朝起きがけに見えにくい
「朝の起きがけが見えにくく、ゴロゴロする。目を閉じて数分横になっていると良くなってくる。」という症状を訴えられる患者様がおられます。
この症状は、ドライアイが原因となっていることが多いようです。
睡眠中は瞼がしっかり閉じ、目の表面が乾燥しないように保護しています。
ところが、閉瞼が不十分な方がおられ、睡眠中に眼の表面が乾燥するため、起きがけにゴロゴロしたり、かすんで見えにくいといった症状が現れます。
起床後は瞬きをすることで涙が分泌され、目の表面が涙で潤いますので、目の表面の乾燥が改善され、ゴロゴロ感が緩和されます。
角膜の表面が涙で被われることで、凸凹のある角膜表面がなめらかな球面となり、網膜に焦点が合いやすくなり、見え方が鮮明になり、起きがけのかすみ感が解消されます。
涙は目の表面を潤し乾燥から守るだけではなく、見え方にも影響を与えているのです。
ちなみに涙には、他にも役割があり、
目の表面の細胞に酸素や栄養を供給したり、目の表面を洗浄したり、細菌やウイルスが感染しないように目を守ってくれます。
涙に関する話題をもう一つ紹介します。
ヒトのiPS細胞から涙を産生する涙腺組織を作ることに成功した大阪大などの研究チームの論文が、4月21日の科学誌「ネイチャー」に掲載されました。
研究ではiPS細胞から涙腺のもとになる細胞を作製し、ラットの目の近くに移植したところ、涙腺の組織ができたと報告しています。
涙を作る機能は十分には発達していないようで、今後さらなる研究が進められるそうです。
医療現場で治療として使用できるようになるには、まだまだ時間がかかると思われますが、涙腺が壊れ涙の分泌量が少なくなるため、重症のドライアイとなるシェーグレン症候群を根治できる治療法となるかもしれません。

⁂

演習課題:
a) 抜粋の「ヒトのiPS細胞から涙を産生」から「る研究が進められるそうです。」までを、両端も含めて書き写してください。その際、「ラット」を「マウス」に差し替えてください。
b) 抜粋によると、ヒトのiPS細胞から涙腺組織を作ることに成功した研究チームの論文は、何という科学誌に掲載されましたか。
この後に続く行は、抜粋の内容とは関係がありません。

入力データ:
⁂

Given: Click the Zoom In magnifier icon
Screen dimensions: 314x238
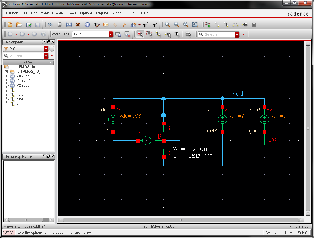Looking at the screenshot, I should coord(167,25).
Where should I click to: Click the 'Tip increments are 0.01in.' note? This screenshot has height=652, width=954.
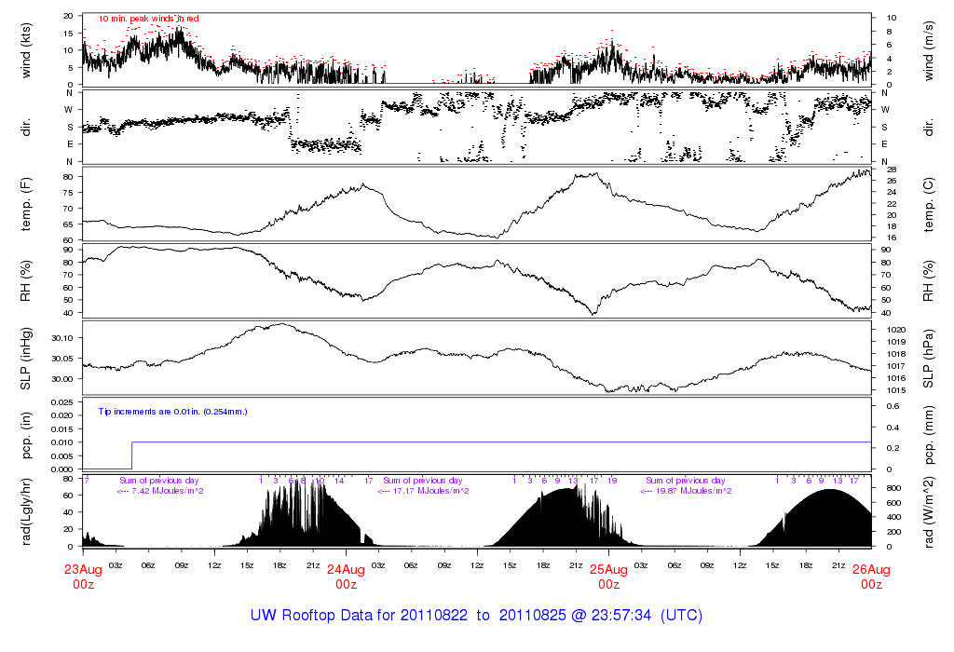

⁂

課題別の解答:
a)
ヒトのiPS細胞から涙を産生する涙腺組織を作ることに成功した大阪大などの研究チームの論文が、4月21日の科学誌「ネイチャー」に掲載されました。
研究ではiPS細胞から涙腺のもとになる細胞を作製し、マウスの目の近くに移植したところ、涙腺の組織ができたと報告しています。
涙を作る機能は十分には発達していないようで、今後さらなる研究が進められるそうです。

b) 科学誌「ネイチャー」に掲載されました。